Wool warp, wool and silk natural white and hand-dyed weft
   Eccentric weft weave, Navajo wedgeweave 
   36 by 110 inches (each panel 36 by 35 inches)

"Consciousness Only,”—the very title of an extension course offered by the Dharma Realm Buddhist University near where I live in Mendocino County grabbed my attention, and my interest only increased as we delved into the “Thirty Verses on Consciousness Only,” written in Sanskrit by an Indian monk in the second century CE and translated into Chinese by a Chinese monk of the seventh century, who added hundreds of pages of commentary, all of which we read in a modern English translation. Briefly, the term refers to the notion that all we can know of ourselves or the world around us is what our senses perceive and our minds interpret. The verses and commentaries detail the psychological mechanisms of how this situation comes about and what we can do about or with it.

Something about the very detailed step-by-step explication exerted on me the same fascination that weaving does, where I proceed row by row with wool and silk yarns to build up my tapestries. Predictably, my interest manifested in actual weaving, eventually resulting in this tapestry comprising three panels, each about one yard square. The weaving took a long time (December 2019 to April 2022, which included the covid lockdown), affording many hours of meditation on both weaving and Consciousness Only.

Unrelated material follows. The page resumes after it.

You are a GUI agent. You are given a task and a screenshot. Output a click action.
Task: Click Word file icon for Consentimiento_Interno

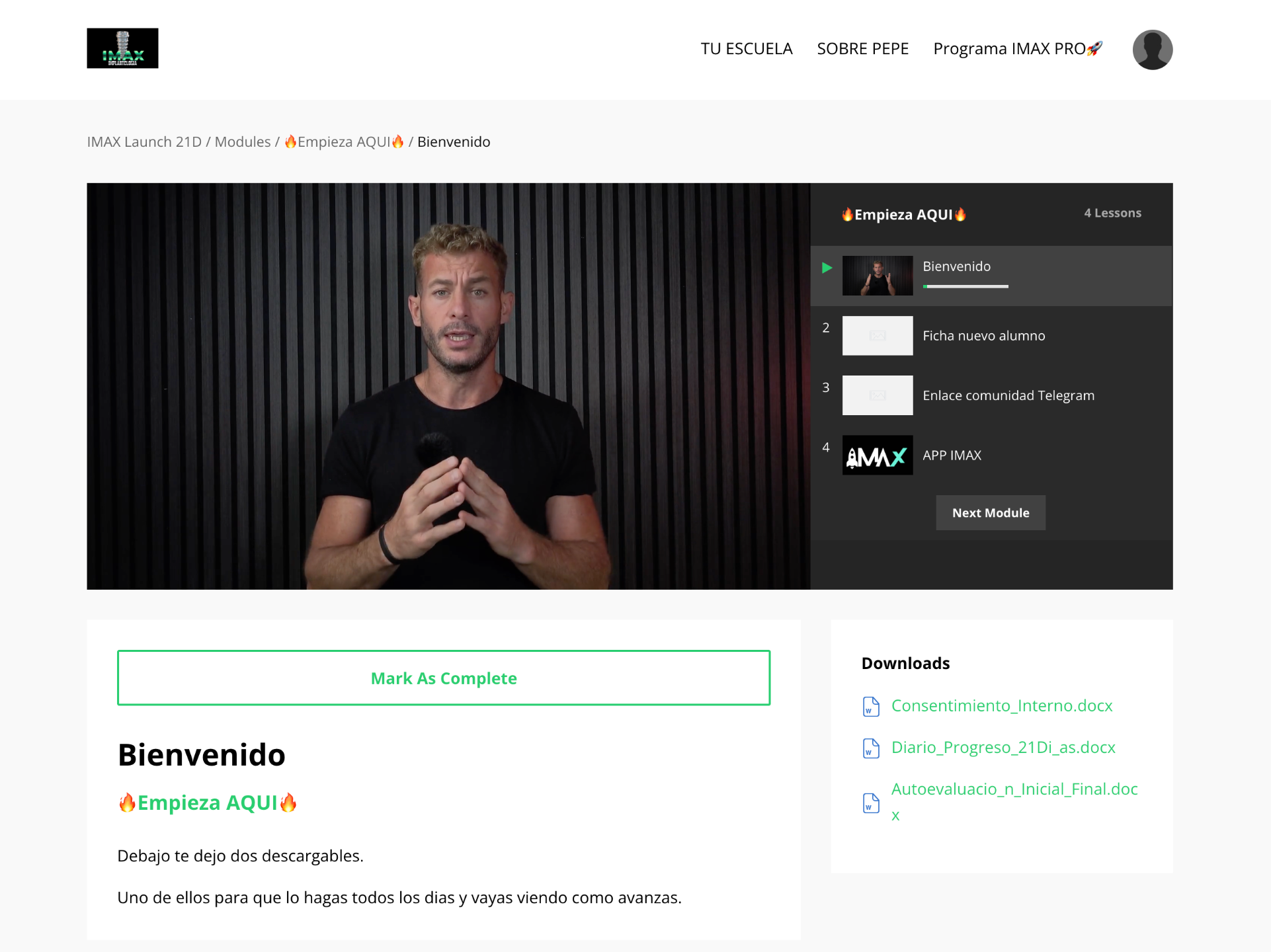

I wove with wool warp at 6 epi and hand-dyed and natural white wool and silk wefts with a continuous warp on a Navajo-style loom. The triangles and swirls and birds relate to the text, but the finished work must stand on its own. I will add that the glyphs angling across two panels come from early neolithic ceramic spindle whorls from Southeastern Europe, their meaning undeciphered, but presumed to be spiritual in nature but related to weaving and probably made by women. The three dancing/praying figures are from neolithic rock art in Spain. I see these as remnants we can no longer clearly make out of the knowledge, understandings and beliefs of women in particular that antedate modern religions.